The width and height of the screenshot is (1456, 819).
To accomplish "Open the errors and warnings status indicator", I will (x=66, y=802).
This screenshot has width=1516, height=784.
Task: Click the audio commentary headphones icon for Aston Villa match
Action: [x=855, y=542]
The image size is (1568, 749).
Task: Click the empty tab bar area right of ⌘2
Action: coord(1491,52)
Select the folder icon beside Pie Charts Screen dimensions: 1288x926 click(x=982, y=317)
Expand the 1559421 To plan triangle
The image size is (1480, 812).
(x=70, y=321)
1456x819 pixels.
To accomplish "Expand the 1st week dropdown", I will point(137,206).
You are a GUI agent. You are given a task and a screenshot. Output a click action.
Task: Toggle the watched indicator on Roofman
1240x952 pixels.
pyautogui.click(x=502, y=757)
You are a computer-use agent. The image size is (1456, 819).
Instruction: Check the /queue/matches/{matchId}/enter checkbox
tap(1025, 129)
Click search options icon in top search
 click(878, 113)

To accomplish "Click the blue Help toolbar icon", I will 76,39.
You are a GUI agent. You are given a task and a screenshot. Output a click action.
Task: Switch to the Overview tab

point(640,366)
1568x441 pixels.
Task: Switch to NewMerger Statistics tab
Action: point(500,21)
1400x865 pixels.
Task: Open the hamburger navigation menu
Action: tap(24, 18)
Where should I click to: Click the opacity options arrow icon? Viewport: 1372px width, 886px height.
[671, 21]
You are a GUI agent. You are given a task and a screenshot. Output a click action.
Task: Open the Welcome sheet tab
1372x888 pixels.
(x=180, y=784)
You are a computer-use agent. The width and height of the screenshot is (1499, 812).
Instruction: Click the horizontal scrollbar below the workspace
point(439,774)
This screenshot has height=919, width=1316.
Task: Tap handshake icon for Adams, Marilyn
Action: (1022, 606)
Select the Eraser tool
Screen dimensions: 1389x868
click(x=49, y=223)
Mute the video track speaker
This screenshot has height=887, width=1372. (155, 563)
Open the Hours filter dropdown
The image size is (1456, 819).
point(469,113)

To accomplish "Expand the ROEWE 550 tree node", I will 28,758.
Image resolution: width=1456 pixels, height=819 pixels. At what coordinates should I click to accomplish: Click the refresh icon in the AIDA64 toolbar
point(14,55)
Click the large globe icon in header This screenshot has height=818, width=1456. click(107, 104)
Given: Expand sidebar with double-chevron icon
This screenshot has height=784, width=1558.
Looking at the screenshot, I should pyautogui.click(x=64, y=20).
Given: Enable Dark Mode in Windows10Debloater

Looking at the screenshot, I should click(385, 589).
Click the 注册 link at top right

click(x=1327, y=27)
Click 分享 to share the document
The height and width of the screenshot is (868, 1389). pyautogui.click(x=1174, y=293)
* * * * *
If a line above holds the string "computer", copy it out.

**Response area:**
You are a computer-use agent. The image size is (1456, 819).
You are a computer-use agent. The width and height of the screenshot is (1499, 812).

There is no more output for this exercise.